===== Supplied data =====

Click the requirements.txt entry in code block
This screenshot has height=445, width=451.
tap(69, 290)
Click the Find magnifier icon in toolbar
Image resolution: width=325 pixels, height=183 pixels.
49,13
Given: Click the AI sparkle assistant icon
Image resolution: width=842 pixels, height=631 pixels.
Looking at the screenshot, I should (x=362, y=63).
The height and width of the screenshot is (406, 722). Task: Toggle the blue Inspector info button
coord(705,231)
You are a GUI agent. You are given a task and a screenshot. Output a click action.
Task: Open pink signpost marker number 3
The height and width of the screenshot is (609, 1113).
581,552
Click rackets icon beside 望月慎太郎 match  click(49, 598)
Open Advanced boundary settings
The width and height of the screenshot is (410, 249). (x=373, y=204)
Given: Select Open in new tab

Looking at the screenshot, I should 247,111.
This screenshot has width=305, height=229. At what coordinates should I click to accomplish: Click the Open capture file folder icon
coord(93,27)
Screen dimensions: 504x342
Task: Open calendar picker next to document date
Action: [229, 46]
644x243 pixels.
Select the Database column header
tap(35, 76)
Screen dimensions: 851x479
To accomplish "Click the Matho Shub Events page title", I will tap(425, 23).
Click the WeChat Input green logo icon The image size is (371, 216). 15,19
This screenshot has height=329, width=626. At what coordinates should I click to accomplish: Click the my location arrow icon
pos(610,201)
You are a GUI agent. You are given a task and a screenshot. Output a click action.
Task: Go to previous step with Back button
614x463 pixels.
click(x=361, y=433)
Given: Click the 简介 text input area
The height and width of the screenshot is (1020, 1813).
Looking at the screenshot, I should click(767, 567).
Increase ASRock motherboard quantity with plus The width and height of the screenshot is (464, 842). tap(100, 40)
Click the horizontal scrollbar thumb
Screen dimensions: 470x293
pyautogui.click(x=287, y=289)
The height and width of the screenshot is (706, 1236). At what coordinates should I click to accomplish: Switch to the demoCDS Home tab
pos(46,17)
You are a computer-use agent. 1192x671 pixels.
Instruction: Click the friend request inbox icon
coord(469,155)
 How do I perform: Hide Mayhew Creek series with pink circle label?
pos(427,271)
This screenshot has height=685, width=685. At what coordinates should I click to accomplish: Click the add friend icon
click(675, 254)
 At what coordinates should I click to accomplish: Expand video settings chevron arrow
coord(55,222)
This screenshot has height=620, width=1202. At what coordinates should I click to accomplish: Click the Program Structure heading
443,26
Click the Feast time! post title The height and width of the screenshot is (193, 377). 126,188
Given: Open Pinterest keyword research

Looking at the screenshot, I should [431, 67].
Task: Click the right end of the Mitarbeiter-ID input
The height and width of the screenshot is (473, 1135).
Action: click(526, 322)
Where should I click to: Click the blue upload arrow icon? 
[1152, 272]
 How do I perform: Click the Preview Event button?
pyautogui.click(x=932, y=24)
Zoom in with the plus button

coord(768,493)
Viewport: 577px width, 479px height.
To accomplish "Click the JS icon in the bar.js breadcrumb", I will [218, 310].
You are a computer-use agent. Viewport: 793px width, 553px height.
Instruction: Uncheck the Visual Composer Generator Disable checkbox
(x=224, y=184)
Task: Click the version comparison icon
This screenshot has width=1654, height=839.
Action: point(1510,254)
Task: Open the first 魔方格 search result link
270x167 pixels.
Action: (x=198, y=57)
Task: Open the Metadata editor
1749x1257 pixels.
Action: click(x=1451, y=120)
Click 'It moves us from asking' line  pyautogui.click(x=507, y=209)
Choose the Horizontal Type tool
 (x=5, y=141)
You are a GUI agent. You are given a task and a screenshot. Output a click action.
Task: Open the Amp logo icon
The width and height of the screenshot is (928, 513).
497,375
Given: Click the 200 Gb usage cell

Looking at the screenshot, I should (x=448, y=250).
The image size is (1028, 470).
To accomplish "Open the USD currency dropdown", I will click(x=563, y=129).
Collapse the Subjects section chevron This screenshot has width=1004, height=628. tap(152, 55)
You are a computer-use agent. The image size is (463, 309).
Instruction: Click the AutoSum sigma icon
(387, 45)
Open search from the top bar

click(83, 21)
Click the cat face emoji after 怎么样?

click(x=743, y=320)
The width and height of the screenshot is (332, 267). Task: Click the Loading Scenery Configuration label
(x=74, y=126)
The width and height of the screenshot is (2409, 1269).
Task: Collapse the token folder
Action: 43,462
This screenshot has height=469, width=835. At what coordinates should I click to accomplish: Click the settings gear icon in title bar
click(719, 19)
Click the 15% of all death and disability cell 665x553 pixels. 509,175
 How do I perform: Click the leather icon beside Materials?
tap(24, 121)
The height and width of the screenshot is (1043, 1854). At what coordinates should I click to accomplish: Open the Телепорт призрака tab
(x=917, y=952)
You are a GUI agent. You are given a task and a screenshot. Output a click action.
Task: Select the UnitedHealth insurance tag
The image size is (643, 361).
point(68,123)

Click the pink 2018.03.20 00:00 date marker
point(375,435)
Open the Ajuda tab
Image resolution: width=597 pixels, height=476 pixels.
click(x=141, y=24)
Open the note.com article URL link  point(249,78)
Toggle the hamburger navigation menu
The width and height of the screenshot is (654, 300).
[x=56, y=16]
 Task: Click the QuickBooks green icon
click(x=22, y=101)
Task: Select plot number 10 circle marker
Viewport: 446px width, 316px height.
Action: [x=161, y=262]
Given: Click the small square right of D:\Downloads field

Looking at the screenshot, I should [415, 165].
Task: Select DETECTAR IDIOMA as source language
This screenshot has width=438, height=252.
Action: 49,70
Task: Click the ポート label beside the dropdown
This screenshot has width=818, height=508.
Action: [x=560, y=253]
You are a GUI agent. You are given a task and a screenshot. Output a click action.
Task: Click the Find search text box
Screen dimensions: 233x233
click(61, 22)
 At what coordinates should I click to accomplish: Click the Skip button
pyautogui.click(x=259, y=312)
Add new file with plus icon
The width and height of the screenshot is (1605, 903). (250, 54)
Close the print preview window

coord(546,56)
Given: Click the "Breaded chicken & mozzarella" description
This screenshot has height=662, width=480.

=====

* What you will do
Output these entries as a numbered list, leaving out any blank lines.

* The completed task
1. Click the requirements.txt entry in code block
2. This screenshot has height=445, width=451.
3. tap(69, 290)
4. Click the Find magnifier icon in toolbar
5. Image resolution: width=325 pixels, height=183 pixels.
6. 49,13
7. Given: Click the AI sparkle assistant icon
8. Image resolution: width=842 pixels, height=631 pixels.
9. Looking at the screenshot, I should (x=362, y=63).
10. The height and width of the screenshot is (406, 722). Task: Toggle the blue Inspector info button
11. coord(705,231)
12. You are a GUI agent. You are given a task and a screenshot. Output a click action.
13. Task: Open pink signpost marker number 3
14. The height and width of the screenshot is (609, 1113).
15. 581,552
16. Click rackets icon beside 望月慎太郎 match  click(49, 598)
17. Open Advanced boundary settings
18. The width and height of the screenshot is (410, 249). (x=373, y=204)
19. Given: Select Open in new tab
20. Looking at the screenshot, I should 247,111.
21. This screenshot has width=305, height=229. At what coordinates should I click to accomplish: Click the Open capture file folder icon
22. coord(93,27)
23. Screen dimensions: 504x342
24. Task: Open calendar picker next to document date
25. Action: [229, 46]
26. 644x243 pixels.
27. Select the Database column header
28. tap(35, 76)
29. Screen dimensions: 851x479
30. To accomplish "Click the Matho Shub Events page title", I will tap(425, 23).
31. Click the WeChat Input green logo icon The image size is (371, 216). 15,19
32. This screenshot has height=329, width=626. At what coordinates should I click to accomplish: Click the my location arrow icon
33. pos(610,201)
34. You are a GUI agent. You are given a task and a screenshot. Output a click action.
35. Task: Go to previous step with Back button
36. 614x463 pixels.
37. click(x=361, y=433)
38. Given: Click the 简介 text input area
39. The height and width of the screenshot is (1020, 1813).
40. Looking at the screenshot, I should click(767, 567).
41. Increase ASRock motherboard quantity with plus The width and height of the screenshot is (464, 842). tap(100, 40)
42. Click the horizontal scrollbar thumb
43. Screen dimensions: 470x293
44. pyautogui.click(x=287, y=289)
45. The height and width of the screenshot is (706, 1236). At what coordinates should I click to accomplish: Switch to the demoCDS Home tab
46. pos(46,17)
47. You are a computer-use agent. 1192x671 pixels.
48. Instruction: Click the friend request inbox icon
49. coord(469,155)
50.  How do I perform: Hide Mayhew Creek series with pink circle label?
51. pos(427,271)
52. This screenshot has height=685, width=685. At what coordinates should I click to accomplish: Click the add friend icon
53. click(675, 254)
54.  At what coordinates should I click to accomplish: Expand video settings chevron arrow
55. coord(55,222)
56. This screenshot has height=620, width=1202. At what coordinates should I click to accomplish: Click the Program Structure heading
57. 443,26
58. Click the Feast time! post title The height and width of the screenshot is (193, 377). 126,188
59. Given: Open Pinterest keyword research
60. Looking at the screenshot, I should [431, 67].
61. Task: Click the right end of the Mitarbeiter-ID input
62. The height and width of the screenshot is (473, 1135).
63. Action: click(526, 322)
64. Where should I click to: Click the blue upload arrow icon? 
65. [1152, 272]
66.  How do I perform: Click the Preview Event button?
67. pyautogui.click(x=932, y=24)
68. Zoom in with the plus button
69. coord(768,493)
70. Viewport: 577px width, 479px height.
71. To accomplish "Click the JS icon in the bar.js breadcrumb", I will [218, 310].
72. You are a computer-use agent. Viewport: 793px width, 553px height.
73. Instruction: Uncheck the Visual Composer Generator Disable checkbox
74. (x=224, y=184)
75. Task: Click the version comparison icon
76. This screenshot has width=1654, height=839.
77. Action: point(1510,254)
78. Task: Open the first 魔方格 search result link
79. 270x167 pixels.
80. Action: (x=198, y=57)
81. Task: Open the Metadata editor
82. 1749x1257 pixels.
83. Action: click(x=1451, y=120)
84. Click 'It moves us from asking' line  pyautogui.click(x=507, y=209)
85. Choose the Horizontal Type tool
86.  (x=5, y=141)
87. You are a GUI agent. You are given a task and a screenshot. Output a click action.
88. Task: Open the Amp logo icon
89. The width and height of the screenshot is (928, 513).
90. 497,375
91. Given: Click the 200 Gb usage cell
92. Looking at the screenshot, I should (x=448, y=250).
93. The image size is (1028, 470).
94. To accomplish "Open the USD currency dropdown", I will click(x=563, y=129).
95. Collapse the Subjects section chevron This screenshot has width=1004, height=628. tap(152, 55)
96. You are a computer-use agent. The image size is (463, 309).
97. Instruction: Click the AutoSum sigma icon
98. (387, 45)
99. Open search from the top bar
100. click(83, 21)
101. Click the cat face emoji after 怎么样?
102. click(x=743, y=320)
103. The width and height of the screenshot is (332, 267). Task: Click the Loading Scenery Configuration label
104. (x=74, y=126)
105. The width and height of the screenshot is (2409, 1269).
106. Task: Collapse the token folder
107. Action: 43,462
108. This screenshot has height=469, width=835. At what coordinates should I click to accomplish: Click the settings gear icon in title bar
109. click(719, 19)
110. Click the 15% of all death and disability cell 665x553 pixels. 509,175
111.  How do I perform: Click the leather icon beside Materials?
112. tap(24, 121)
113. The height and width of the screenshot is (1043, 1854). At what coordinates should I click to accomplish: Open the Телепорт призрака tab
114. (x=917, y=952)
115. You are a GUI agent. You are given a task and a screenshot. Output a click action.
116. Task: Select the UnitedHealth insurance tag
117. The image size is (643, 361).
118. point(68,123)
119. Click the pink 2018.03.20 00:00 date marker
120. point(375,435)
121. Open the Ajuda tab
122. Image resolution: width=597 pixels, height=476 pixels.
123. click(x=141, y=24)
124. Open the note.com article URL link  point(249,78)
125. Toggle the hamburger navigation menu
126. The width and height of the screenshot is (654, 300).
127. [x=56, y=16]
128.  Task: Click the QuickBooks green icon
129. click(x=22, y=101)
130. Task: Select plot number 10 circle marker
131. Viewport: 446px width, 316px height.
132. Action: [x=161, y=262]
133. Given: Click the small square right of D:\Downloads field
134. Looking at the screenshot, I should [415, 165].
135. Task: Select DETECTAR IDIOMA as source language
136. This screenshot has width=438, height=252.
137. Action: 49,70
138. Task: Click the ポート label beside the dropdown
139. This screenshot has width=818, height=508.
140. Action: [x=560, y=253]
141. You are a GUI agent. You are given a task and a screenshot. Output a click action.
142. Task: Click the Find search text box
143. Screen dimensions: 233x233
144. click(61, 22)
145.  At what coordinates should I click to accomplish: Click the Skip button
146. pyautogui.click(x=259, y=312)
147. Add new file with plus icon
148. The width and height of the screenshot is (1605, 903). (250, 54)
149. Close the print preview window
150. coord(546,56)
151. Given: Click the "Breaded chicken & mozzarella" description
152. This screenshot has height=662, width=480.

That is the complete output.